Le Monde
Economie, mardi 12 décembre 2006, p. MDE1
Le Monde Economie
CHRONIQUE
Cerveaux choisis
ANTOINE REVERCHON
Sur les ondes des radios du Burkina Faso passe en boucle le dernier « tube » du groupe local de reggae Zedess, Un Hongrois chez les Gaulois, où la politique d'immigration choisie du ministre français de l'intérieur est prise à partie avec l'humour mordant que l'on chercherait en vain dans l'actuel débat politique hexagonal (www.zedess.com). « Fini l'époque du nègre musclé avec belles dents; aujourd'hui, il veut du noir diplômé intelligent », le refrain est explicite et renvoie à un débat économique très sérieux.

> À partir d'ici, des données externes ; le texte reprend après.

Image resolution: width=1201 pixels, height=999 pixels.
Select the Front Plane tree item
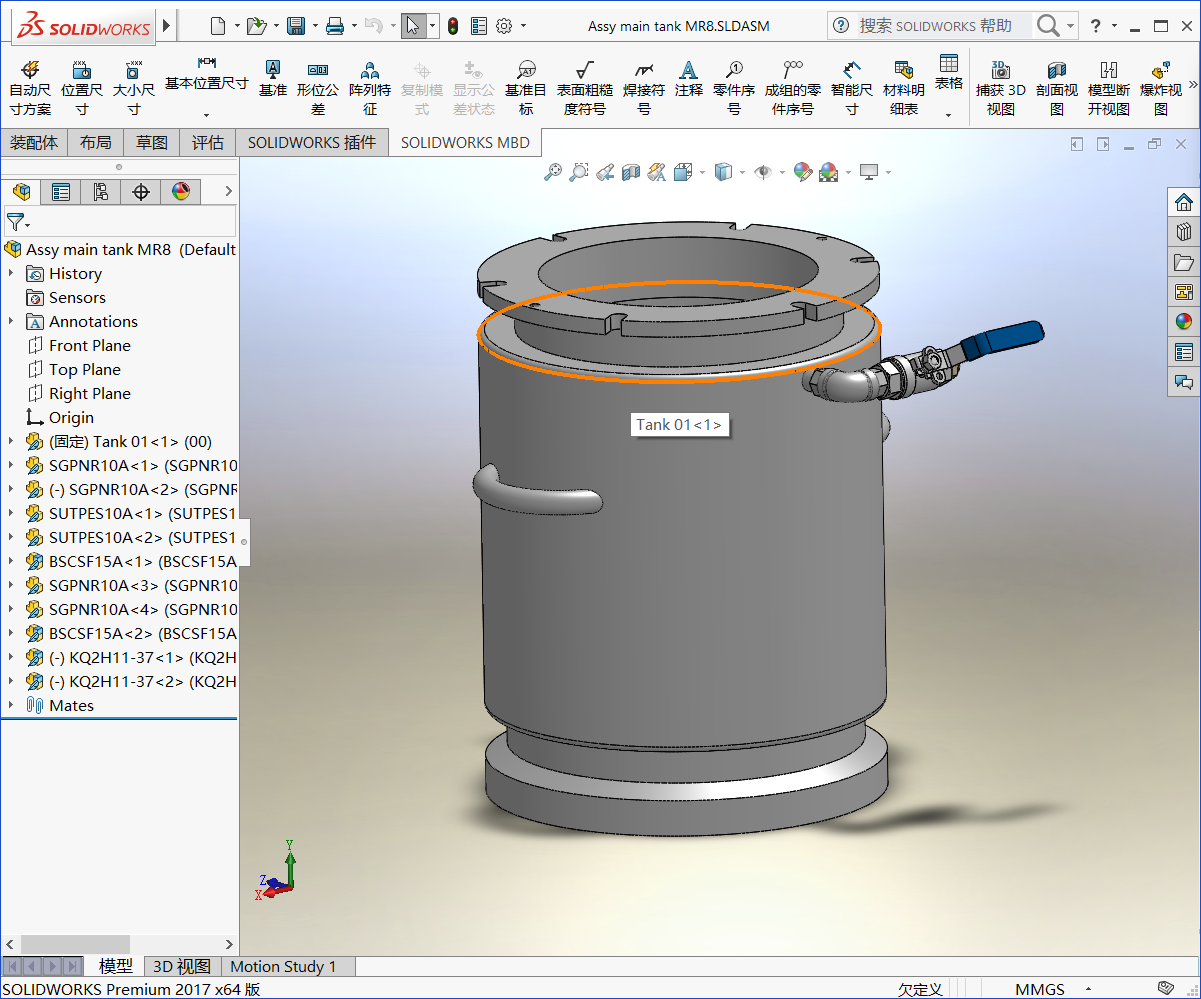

Pour certains experts, la fuite des cerveaux entrave le développement des pays du Sud en les privant des ressources humaines les plus compétentes et en leur faisant perdre le bénéfice de l'investissement consenti pour les former. Pour d'autres, elle favorise la croissance via l'envoi d'argent aux familles restées au pays, les investissements effectués ou inspirés par la diaspora, le transfert de compétences lorsque l'exilé revient au bercail, etc.
Frédéric Docquier, chercheur à l'Institut de recherches économiques et sociales (IRES) de l'Université catholique de Louvain (Belgique) a, dans un document de travail présenté le 8 novembre à Paris et résumé par le Centre d'analyse stratégique (Note de veille no 36), confronté les arguments des uns et des autres aux données disponibles, pays par pays : mesure de l'émigration et du retour des diplômés, des flux financiers engendrés, etc.

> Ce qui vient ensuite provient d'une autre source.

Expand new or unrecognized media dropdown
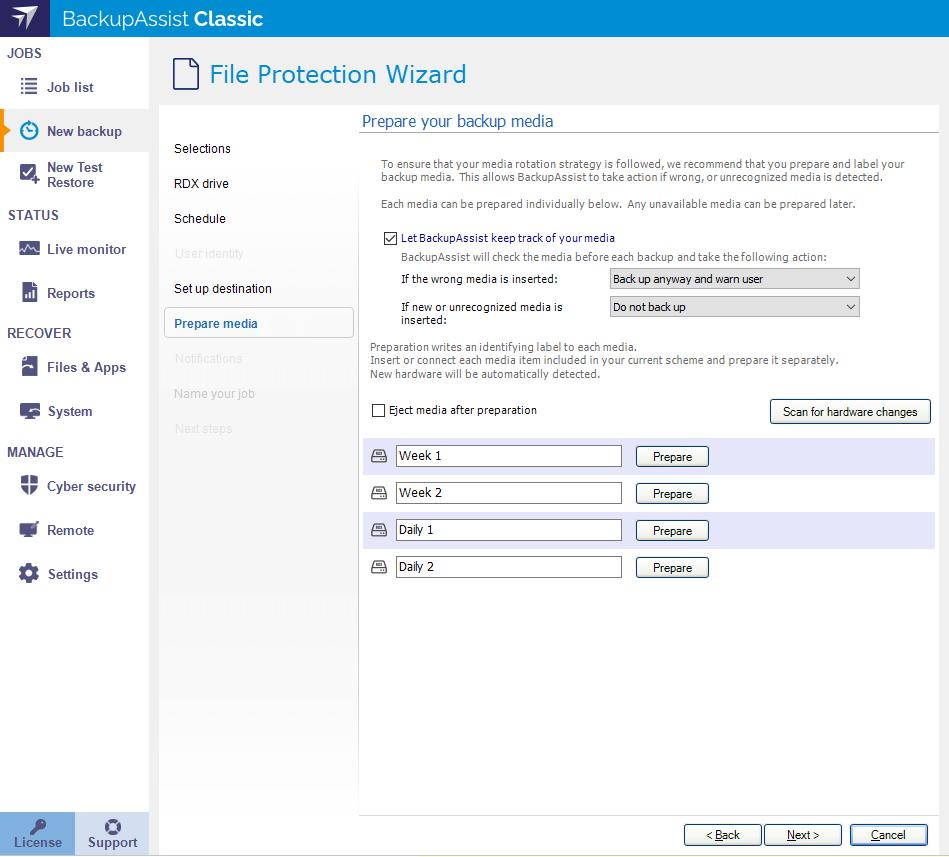(x=734, y=307)
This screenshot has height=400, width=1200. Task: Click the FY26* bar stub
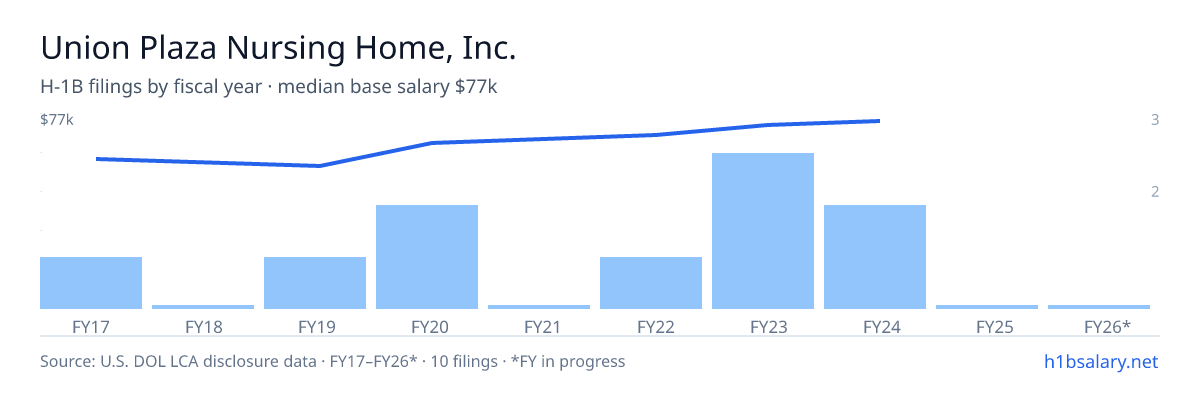1099,307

De cet examen scrupuleux il ressort que les avantages et les inconvénients de la « fuite des cerveaux » se retrouvent en proportion variable dans chacun des pays du Sud, en fonction des compétences concernées, des autres ressources nationales, du caractère définitif ou temporaire de l'émigration, mais surtout du pourcentage de la population qualifiée partie à l'étranger. Quand il est compris entre 5 % et 10 %, les avantages l'emportent sur les inconvénients. Or un quart des pays en développement présentent un taux inférieur à 5 %, ce qui, selon l'auteur, laisse une marge de manoeuvre à une « immigration choisie » bénéfique pour les deux parties.
En revanche, dans la moitié des pays d'Amérique centrale et d'Afrique subsaharienne - les plus pauvres de la planète - ce taux est supérieur à 10 %.
Bref, avant toute généralisation hâtive, il faut mesurer au cas par cas l'impact réel d'une politique d'« immigration choisie » sur l'économie du pays d'origine.